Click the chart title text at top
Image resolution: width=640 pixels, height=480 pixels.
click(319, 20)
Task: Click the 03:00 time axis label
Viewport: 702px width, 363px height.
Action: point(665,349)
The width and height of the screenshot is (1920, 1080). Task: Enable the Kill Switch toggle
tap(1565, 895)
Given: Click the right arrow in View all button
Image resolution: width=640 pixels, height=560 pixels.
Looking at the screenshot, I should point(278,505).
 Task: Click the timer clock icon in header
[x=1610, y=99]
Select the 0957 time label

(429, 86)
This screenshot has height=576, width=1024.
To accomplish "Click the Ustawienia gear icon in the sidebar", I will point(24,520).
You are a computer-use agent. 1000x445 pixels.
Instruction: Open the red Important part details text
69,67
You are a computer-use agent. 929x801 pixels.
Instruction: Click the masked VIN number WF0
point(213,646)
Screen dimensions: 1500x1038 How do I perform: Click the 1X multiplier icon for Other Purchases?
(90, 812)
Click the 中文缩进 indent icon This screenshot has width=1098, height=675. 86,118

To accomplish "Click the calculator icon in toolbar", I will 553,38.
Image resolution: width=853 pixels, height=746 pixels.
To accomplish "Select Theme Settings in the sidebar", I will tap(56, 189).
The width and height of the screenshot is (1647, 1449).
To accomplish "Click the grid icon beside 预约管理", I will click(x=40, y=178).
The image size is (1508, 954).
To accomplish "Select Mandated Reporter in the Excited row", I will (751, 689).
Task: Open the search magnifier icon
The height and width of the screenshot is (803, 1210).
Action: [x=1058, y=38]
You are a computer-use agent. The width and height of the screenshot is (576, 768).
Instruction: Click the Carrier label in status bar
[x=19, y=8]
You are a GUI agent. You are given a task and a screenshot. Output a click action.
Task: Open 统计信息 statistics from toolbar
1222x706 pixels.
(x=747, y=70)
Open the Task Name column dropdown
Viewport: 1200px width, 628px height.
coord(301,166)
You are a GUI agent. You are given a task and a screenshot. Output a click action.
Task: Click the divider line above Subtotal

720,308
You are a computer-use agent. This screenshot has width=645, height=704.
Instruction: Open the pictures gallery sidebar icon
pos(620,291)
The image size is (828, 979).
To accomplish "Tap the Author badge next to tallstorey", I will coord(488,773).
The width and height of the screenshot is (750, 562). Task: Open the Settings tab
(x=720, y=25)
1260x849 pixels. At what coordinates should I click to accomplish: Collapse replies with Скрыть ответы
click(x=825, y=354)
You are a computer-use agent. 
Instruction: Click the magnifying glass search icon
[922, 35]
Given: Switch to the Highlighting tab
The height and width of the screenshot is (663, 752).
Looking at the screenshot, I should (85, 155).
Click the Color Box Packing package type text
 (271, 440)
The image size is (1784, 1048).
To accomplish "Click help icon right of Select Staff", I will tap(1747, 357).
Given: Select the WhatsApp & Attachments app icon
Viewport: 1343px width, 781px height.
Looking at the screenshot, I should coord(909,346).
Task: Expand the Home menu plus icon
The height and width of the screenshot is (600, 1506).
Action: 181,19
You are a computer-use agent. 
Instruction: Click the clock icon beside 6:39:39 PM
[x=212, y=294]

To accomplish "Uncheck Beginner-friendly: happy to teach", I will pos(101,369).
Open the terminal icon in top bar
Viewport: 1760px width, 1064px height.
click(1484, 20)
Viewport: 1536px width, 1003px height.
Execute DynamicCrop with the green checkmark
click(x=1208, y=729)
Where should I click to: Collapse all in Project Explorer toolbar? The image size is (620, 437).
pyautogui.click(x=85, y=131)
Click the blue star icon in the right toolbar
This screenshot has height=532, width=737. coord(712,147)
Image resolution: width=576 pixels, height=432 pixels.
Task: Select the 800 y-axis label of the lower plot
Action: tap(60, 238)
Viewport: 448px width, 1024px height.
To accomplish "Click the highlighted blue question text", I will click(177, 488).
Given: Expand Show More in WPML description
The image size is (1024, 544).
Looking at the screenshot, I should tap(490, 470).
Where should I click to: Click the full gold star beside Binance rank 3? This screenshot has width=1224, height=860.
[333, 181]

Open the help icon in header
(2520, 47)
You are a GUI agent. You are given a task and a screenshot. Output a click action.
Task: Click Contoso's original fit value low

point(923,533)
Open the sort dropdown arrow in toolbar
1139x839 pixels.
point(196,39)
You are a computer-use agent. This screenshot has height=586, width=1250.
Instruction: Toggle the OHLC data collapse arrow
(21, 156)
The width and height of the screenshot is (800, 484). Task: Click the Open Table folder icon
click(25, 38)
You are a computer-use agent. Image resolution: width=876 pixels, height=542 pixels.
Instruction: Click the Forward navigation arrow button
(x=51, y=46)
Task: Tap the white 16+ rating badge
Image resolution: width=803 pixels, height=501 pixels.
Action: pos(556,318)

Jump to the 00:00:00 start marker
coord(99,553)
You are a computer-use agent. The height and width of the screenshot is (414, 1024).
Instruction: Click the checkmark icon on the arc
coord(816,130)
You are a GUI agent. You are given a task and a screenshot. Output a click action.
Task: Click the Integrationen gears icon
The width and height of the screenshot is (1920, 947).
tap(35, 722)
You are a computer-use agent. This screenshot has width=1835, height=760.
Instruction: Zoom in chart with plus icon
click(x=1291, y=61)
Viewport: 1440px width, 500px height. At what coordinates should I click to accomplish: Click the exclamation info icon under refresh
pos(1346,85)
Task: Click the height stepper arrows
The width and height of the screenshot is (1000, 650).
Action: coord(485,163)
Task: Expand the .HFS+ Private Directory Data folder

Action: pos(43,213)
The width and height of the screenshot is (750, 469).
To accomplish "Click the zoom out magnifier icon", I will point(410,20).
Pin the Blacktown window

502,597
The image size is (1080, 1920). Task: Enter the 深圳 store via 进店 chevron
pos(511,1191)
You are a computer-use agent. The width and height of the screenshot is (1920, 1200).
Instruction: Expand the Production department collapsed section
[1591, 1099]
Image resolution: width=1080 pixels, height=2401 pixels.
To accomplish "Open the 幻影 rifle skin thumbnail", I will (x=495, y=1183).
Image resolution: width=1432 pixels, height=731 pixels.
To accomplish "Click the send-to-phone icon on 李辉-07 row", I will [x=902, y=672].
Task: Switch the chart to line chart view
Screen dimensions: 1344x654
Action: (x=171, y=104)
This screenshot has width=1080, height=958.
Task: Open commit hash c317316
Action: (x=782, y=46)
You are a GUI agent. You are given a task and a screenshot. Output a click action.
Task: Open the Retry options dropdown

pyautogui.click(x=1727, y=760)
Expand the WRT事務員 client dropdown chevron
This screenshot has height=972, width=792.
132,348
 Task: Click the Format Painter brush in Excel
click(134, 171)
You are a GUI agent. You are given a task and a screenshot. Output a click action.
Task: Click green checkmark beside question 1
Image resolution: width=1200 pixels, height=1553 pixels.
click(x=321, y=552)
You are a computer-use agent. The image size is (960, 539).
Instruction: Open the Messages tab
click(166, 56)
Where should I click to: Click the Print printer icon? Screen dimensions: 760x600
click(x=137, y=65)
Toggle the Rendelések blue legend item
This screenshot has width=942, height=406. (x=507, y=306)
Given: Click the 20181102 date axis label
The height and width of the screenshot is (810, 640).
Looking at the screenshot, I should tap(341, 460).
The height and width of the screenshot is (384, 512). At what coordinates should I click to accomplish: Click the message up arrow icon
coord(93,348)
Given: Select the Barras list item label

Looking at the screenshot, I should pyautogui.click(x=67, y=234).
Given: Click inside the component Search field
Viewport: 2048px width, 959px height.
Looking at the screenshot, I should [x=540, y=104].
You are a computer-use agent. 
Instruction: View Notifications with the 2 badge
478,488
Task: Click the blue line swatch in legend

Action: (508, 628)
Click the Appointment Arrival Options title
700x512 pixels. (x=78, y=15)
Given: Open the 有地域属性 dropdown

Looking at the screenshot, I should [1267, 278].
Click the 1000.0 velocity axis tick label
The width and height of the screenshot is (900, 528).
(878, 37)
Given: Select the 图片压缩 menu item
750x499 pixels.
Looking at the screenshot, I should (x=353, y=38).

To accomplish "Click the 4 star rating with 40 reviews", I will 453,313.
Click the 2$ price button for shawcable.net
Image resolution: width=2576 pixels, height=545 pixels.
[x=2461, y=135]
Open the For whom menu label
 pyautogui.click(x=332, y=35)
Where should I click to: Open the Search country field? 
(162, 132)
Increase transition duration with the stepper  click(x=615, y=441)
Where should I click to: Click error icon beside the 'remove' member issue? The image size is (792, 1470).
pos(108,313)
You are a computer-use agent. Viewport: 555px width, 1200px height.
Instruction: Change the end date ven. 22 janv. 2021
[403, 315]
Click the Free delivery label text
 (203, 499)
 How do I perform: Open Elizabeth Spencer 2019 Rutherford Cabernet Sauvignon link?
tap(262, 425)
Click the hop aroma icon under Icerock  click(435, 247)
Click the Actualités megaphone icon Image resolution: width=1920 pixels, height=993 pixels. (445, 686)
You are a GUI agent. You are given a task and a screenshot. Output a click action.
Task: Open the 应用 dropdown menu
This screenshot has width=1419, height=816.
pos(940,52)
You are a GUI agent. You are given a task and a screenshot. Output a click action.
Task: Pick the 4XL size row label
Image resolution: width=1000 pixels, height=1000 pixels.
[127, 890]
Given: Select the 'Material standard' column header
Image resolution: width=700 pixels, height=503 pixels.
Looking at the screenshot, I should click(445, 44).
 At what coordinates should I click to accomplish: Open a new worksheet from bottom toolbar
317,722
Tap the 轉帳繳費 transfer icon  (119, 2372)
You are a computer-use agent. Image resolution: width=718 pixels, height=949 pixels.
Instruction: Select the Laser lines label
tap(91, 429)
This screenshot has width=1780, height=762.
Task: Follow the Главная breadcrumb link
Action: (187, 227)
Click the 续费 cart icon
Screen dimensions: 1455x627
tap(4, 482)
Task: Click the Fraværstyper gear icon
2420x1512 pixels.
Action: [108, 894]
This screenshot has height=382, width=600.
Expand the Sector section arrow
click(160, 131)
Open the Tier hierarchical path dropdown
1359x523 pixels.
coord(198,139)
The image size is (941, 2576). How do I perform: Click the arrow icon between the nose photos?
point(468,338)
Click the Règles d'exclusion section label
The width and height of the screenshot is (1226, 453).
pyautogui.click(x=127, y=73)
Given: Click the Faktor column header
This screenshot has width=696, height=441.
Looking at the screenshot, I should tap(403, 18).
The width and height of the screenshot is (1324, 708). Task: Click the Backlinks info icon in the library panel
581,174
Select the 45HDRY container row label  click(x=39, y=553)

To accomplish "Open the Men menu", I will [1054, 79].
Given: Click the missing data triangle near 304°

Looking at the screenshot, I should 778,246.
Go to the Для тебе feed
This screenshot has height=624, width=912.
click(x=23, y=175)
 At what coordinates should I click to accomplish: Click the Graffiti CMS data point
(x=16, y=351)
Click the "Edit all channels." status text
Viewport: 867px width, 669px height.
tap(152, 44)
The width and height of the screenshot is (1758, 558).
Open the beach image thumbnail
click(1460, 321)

•••••

## ACTIVITY
Of all the entries above, repeat only the lines from the line that has "Given: Click the right" to the line that has "You are a computer-use agent. 1000x445", both lines included, exactly.

## EXERCISE RESULT
Given: Click the right arrow in View all button
Image resolution: width=640 pixels, height=560 pixels.
Looking at the screenshot, I should point(278,505).
 Task: Click the timer clock icon in header
[x=1610, y=99]
Select the 0957 time label

(429, 86)
This screenshot has height=576, width=1024.
To accomplish "Click the Ustawienia gear icon in the sidebar", I will point(24,520).
You are a computer-use agent. 1000x445 pixels.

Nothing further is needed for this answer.